Ah yes. The classic.
Post everywhere. Twitter. TikTok. Facebook. Use every hashtag and every subreddit that won’t immediately ban you for self-promotion.
The idea is volume. If you throw enough spaghetti at enough walls, something’s gotta stick, right?
Sure. Sometimes it works, one post catches fire, and thousands of people see your game.
For about six hours.
Because social media is a river, not a lake – the attention flows through, but doesn’t stay. Tomorrow, your front-page post is gone. Replaced by dancing cat videos and a deepfake Trump riding a golden toilet through the stratosphere. (Or is it a deepfake? At this point, honestly, who can tell.)
That’s how feeds work – they’re designed to make you scroll, not remember.

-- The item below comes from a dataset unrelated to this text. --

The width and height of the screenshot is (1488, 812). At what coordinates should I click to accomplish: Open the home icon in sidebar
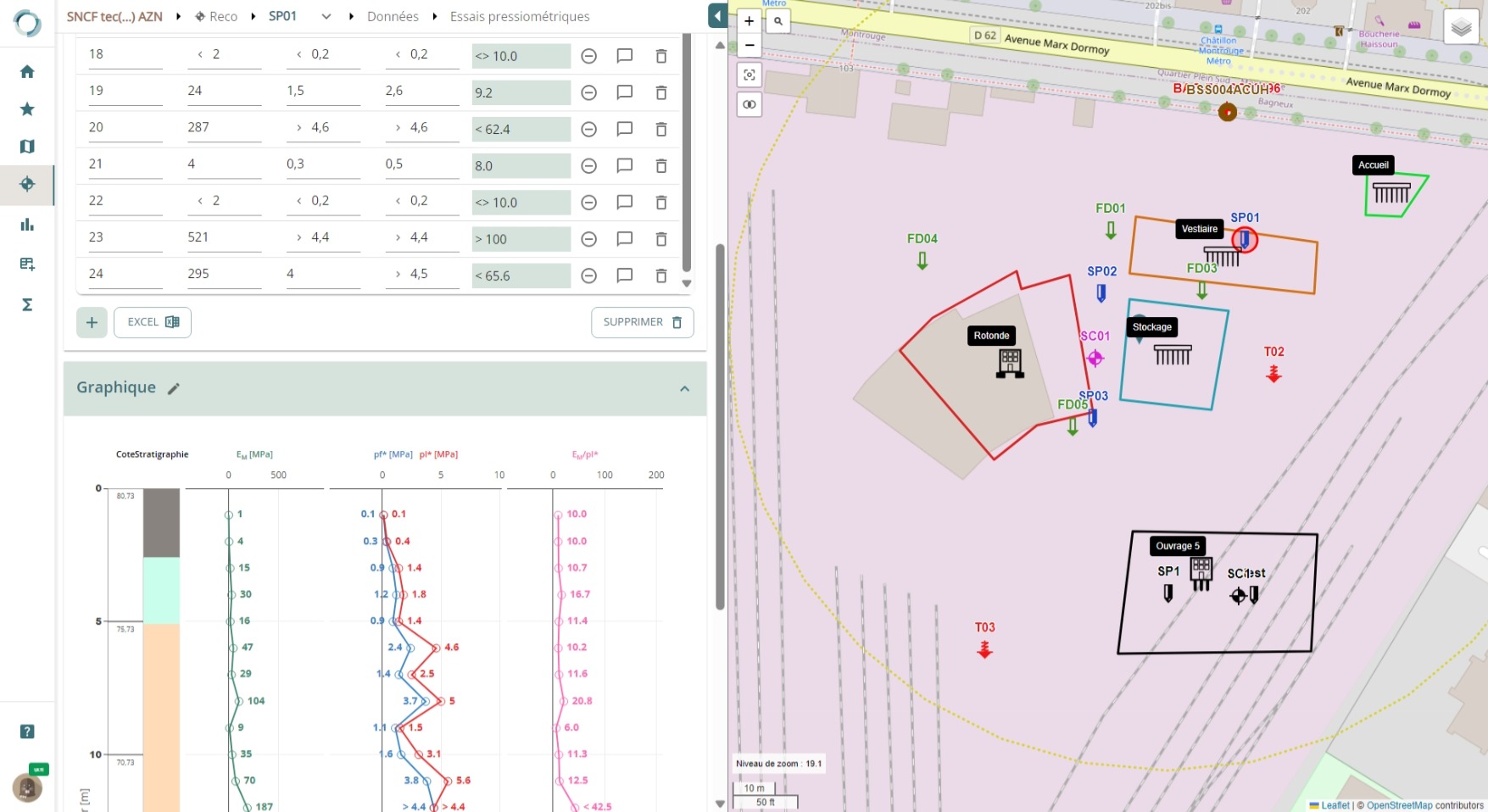pyautogui.click(x=27, y=72)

Strategy 3: “I’ll rally the Discord”
This one’s tricky.
Because Discord is actually good. Like, genuinely, unironically good – for community, feedback, playtests, hanging out with your most dedicated fans.
But there’s a massive difference between “great community tool” and “sales weapon.”
Picture launch morning.
You open Discord. You’re excited. Nervous. Heartfelt. You type up a beautiful announcement, pin it, and hit @everyone: “THE GAME IS LIVE! 🎉 Link below! GO GO GO!”
On the receiving end?
Your player wakes up, grabs their phone, and sees… 47 red notification badges.
Your server. Two gaming servers. A study group. A friend’s meme channel. Three servers they forgot they joined. A crypto server they definitely don’t remember joining and might need to investigate later.
And somewhere between “GIVEAWAY ALERT 🚨” and a guy named DarkWolf_420 arguing about Diablo 3 weapon tier lists – is your launch announcement. One more red dot in an ocean of red dots.
It’s not a signal – it’s noise.
See, Discord is incredible for keeping a community warm. Like a campfire. It’s cozy. People gather around it. They tell stories. They feel connected. It’s wonderful.
I love campfires. Everyone loves campfires.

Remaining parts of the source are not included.